A sensação que me percorria era a mesma sentida quando, ao chegar de uma livraria, abria um
exemplar de Graciliano Ramos ou José Lins do Rêgo, mais de trinta anos antes. Ou quando esquecia
da vida dentro da biblioteca de meu tio, com suas poltronas de couro tacheado e as estantes forrando
as paredes, de alto a baixo. Lá fora, através da janela, eu via o azul sem igual do céu da Bahia, mas
nada – nada – me atraía para a rua. Gastava as tardes das minhas férias ali, entre aquelas paredes,
sentindo o cheiro dos livros.
E agora aquele mesmo cheiro estava de volta. Não o cheiro de um livro antigo – mas o cheiro de um
livro congelado no passado. E não apenas o cheiro. Tudo o mais. Todos os meus sentidos me
transmitiam a mesma mensagem. No exato instante em que meus dedos tocaram as bordas das
páginas, de recorte incerto, e meus olhos se fixaram naquele papel cor de creme, que se mantivera
novo, foi como se eu já não estivesse ali. Tinha sido transportada no tempo – instantaneamente.

O roubo da árvore
(24/12/2000)

Era um homem tímido e solitário – mas não triste, de jeito algum. E tinha fascínio pelo Natal. Dizem
que as pessoas sozinhas têm horror a essa época, quando a solidão se faz sentir de forma mais aguda.

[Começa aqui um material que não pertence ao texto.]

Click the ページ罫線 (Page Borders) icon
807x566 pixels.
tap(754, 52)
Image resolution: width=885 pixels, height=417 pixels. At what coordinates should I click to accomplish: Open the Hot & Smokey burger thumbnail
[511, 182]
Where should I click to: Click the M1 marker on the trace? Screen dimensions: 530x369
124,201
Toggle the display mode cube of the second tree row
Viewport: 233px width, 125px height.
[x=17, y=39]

Mas ele não. Adorava as festas de fim de ano. Vivia só num apartamento antigo, cercado de prédios
modernos que tinham crescido em torno como cogumelos, mas da janela da sala tinha a visão de um
bom pedaço do espelho d’água da Lagoa. E o melhor pedaço de todos – pois era bem ali que a
prefeitura armava a árvore de Natal.
Quando chegava novembro, ele – que já passava dos 60 – acompanhava a construção da árvore como
uma excitação infantil. A imensa estrutura metálica levava semanas sendo armada e, depois de
pronta, era deslocada até o meio da Lagoa, felizmente ainda dentro de seu campo de visão. Ali ficaria,
toda iluminada, até o Dia de Reis.
Este ano, a estrutura da árvore parecia ainda maior do que nos anos anteriores. Além disso, o homem
lera no jornal que ela teria uma iluminação ainda mais espetacular, com vários padrões de luzes
controlados por computador. Foi também através do jornal que ficou sabendo a data em que a árvore
seria acesa, em meio a uma chuva de fogos de artifício. E esperou, ansioso.

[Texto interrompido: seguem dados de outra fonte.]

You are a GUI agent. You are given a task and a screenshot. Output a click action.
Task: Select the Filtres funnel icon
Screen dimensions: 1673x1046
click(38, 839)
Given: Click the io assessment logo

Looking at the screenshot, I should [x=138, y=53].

No dia marcado, acordou cedo e foi espiar para ver se a árvore já fora rebocada até seu lugar
definitivo. E então percebeu, com um choque, que ela havia desaparecido. Encostou-se ao parapeito
da janela, os olhos varrendo o espelho d’água em busca de uma explicação, algum sinal. Nada. O que
teria acontecido?
Após algum tempo, concluiu: com certeza este ano tinham decidido colocá-la um pouco mais para lá,
perto do Cantagalo, onde ele ouvira dizer que fora montado um palco, para um show. Se fosse isso,
não haveria jeito. Teria de se conformar. Mas sentia-se ofendido, perplexo. Aquele sumiço o atingia
pessoalmente. Tinham roubado sua árvore de Natal.

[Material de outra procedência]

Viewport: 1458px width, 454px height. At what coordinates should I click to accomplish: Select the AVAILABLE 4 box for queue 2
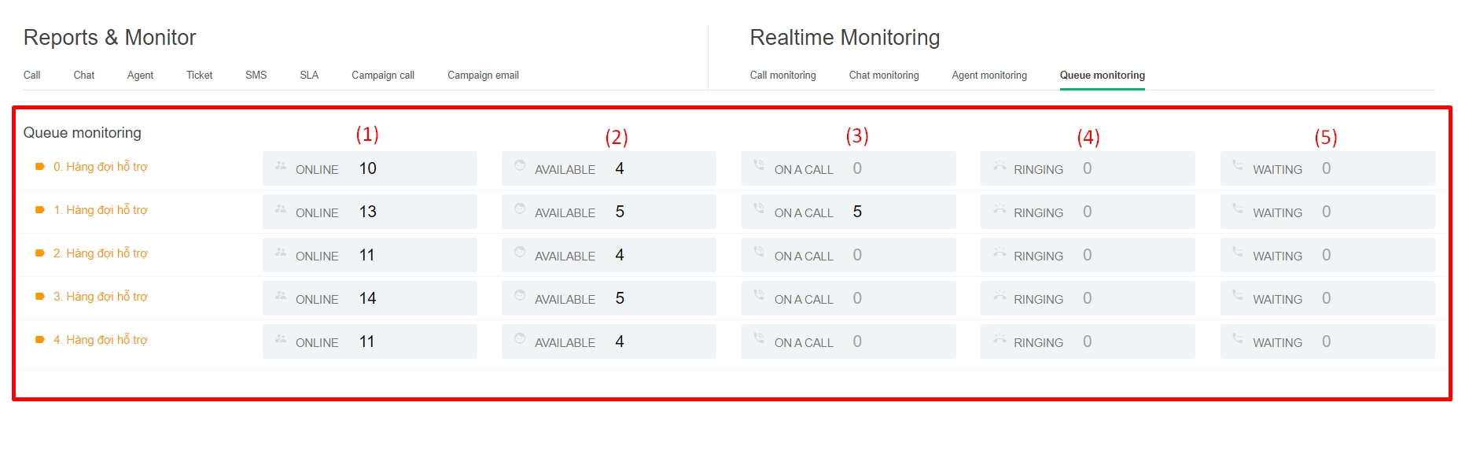[x=608, y=255]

Torceu as mãos, ainda guardando a esperança de que, na hora da cerimônia, a árvore estivesse de
volta ao espaço onde sempre ficara. Mas, à noite, foi com os olhos úmidos que ouviu o espoucar dos
primeiros fogos da festa. Por cima dos edifícios altos, lá pelas bandas do Cantagalo, viu os clarões dos
fogos de artifício – apenas os clarões, mais nada. Àquela altura, sua árvore já devia estar toda
iluminada, cintilando no meio da Lagoa – mas para outros olhos, pensou. E foi dormir com o coração
triste.
No dia seguinte, evitou ir à janela. Andejou pela casa o dia inteiro, sem muito o que fazer, pois era
domingo. Remexeu em papéis velhos, leu um pouco, ouviu música, mas preferiu não assistir ao
noticiário da televisão. Já era de noitinha quando ouviu um barulhinho de chuva e, quase sem
perceber, foi até a janela espiar. Seus olhos de velho-menino então ficaram úmidos, como a noite lá
fora.
No meio da Lagoa, brilhando por entre as gotas de chuva, lá estava ela. Sua árvore de volta.